_TASK DESCRIPTION_. Exactly reproduce the line containing "The image size is (525, 287)." and all later lines to the end of the entries, leaving the pictures out of your copy.

·····

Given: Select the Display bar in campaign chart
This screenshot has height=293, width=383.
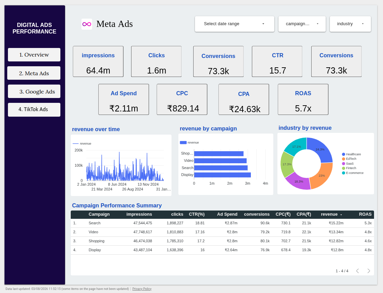Looking at the screenshot, I should tap(223, 175).
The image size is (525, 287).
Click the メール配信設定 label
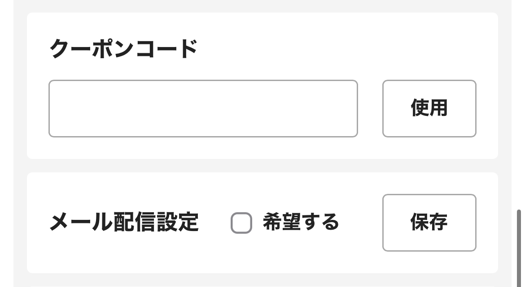[124, 223]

·····

_COMPLETED EXERCISE_.
The image size is (525, 287).
Click the メール配信設定 label
[124, 223]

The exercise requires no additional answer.